Plaintiff also refers to various publications in scientific journals which show that the measurement of resistivity in metal bars by measuring the decay of eddy currents was known some years before the application which resulted in the patent in suit was filed. Other articles discussed use of pulsed eddy current fields for measuring the thickness of metal some years before filing the application which led to "221.
The standard of patentability under the current statute is set forth in Graham v. John Deere Co., 383 U.S. 1, 17, 86 S. Ct. 684, 693-94, 15 L. Ed. 2d 545 (1966), expounding 35 U.S.C. § 103. Three factors are to be taken into consideration: (1) the scope and content of the prior art; (2) difference between the prior art and the claims at issue; (3) the level of ordinary skill in the pertinent art, and whether the differences between the prior art and the claimed invention are such that the subject matter as a whole would have been obvious at the time the invention was made to a person having ordinary skill in the art to which the subject matter pertains.
Applying the Deere standard to the case at bar, we note that, as became evident in discussing the prior Barringer patents, the prior art was cognizant of the method of determining the presence of metal or other conductive media by means of measuring the decay of eddy currents induced by a transmitted electromagnetic field. The technique used in the patent in suit is identical with that taught in the prior Barringer patents. The differences between the prior art and the claims of "221, as we have previously noted, are superficial, though dramatic with respect to outward circumstances (airborne v. underground, remoteness v. proximity).
As to the level of ordinary skill in the art, it seems clear that a high degree of proficiency is characteristic of the industry. This is plain from Dr. Barringer's description of his own organization, which manufactures for the nuclear industry, carries out research and development projects both in-house and for other companies and government agencies in the United States and Canada. In connection with these activities the company maintains a professional staff amounting to about one-third of its total personnel, and many of the staff hold high academic degrees. Design capabilities and engineering capabilities cover a broad field of instrumentation. (Deposition, supra, p. 11).

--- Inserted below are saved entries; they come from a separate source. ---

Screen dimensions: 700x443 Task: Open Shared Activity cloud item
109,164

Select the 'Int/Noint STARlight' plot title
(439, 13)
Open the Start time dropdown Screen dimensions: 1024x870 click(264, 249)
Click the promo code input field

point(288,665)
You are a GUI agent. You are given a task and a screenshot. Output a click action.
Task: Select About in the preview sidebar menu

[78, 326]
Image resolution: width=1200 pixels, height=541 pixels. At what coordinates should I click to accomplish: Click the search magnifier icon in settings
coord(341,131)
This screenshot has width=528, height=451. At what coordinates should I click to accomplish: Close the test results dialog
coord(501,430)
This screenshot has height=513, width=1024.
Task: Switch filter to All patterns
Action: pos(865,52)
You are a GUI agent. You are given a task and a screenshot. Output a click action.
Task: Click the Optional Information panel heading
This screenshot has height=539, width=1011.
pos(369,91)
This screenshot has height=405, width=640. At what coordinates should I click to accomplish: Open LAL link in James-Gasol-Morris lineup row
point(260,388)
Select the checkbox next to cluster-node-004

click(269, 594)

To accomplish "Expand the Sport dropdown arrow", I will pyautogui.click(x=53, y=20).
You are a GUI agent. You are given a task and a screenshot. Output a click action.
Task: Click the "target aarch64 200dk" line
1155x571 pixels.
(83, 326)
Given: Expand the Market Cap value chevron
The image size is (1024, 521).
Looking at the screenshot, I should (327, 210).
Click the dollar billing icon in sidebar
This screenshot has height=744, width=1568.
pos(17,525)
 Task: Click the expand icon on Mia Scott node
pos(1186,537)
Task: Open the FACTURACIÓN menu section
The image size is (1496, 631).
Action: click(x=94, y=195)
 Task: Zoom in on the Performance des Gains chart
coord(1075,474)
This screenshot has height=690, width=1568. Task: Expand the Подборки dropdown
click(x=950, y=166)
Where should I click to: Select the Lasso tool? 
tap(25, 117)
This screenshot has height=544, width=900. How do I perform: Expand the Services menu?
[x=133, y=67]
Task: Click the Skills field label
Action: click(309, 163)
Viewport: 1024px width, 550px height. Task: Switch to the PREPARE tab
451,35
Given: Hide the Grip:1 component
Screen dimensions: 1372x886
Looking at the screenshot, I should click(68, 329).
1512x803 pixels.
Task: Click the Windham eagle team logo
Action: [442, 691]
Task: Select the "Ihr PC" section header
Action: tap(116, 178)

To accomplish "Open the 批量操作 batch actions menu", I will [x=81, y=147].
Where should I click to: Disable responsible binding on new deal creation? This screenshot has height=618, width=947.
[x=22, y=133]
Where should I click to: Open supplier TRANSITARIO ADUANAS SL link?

Against this background it seems clear that the use of eddy current technology to determine the presence of metal objects would have been obvious, in September 1965, to persons of ordinary skill in the art to which the subject matter of the patent in suit pertains.
We conclude, therefore, that the patent in suit (No. 3,430,221) is invalid. We deem it unnecessary to determine at the present stage whether plaintiff's device for use at airports and similar security checkpoints constitutes an infringement, because if the case were to be retried on that point it would not involve difficult or protracted proceedings.
In all probability, the fact that plaintiff uses two or more coils rather than one, would not be significant, under the doctrine of equivalents. See Rengo Co. Ltd. et al. v. Molins Machine Co. Inc., 657 F.2d 535, 550, 552 (C.A. 3, 1981).
For similar reasons, we make no disposition at the present time of plaintiff's pendent cognate claim of unfair competition under state law.
For the foregoing reasons, Plaintiff's motion for summary judgment is granted.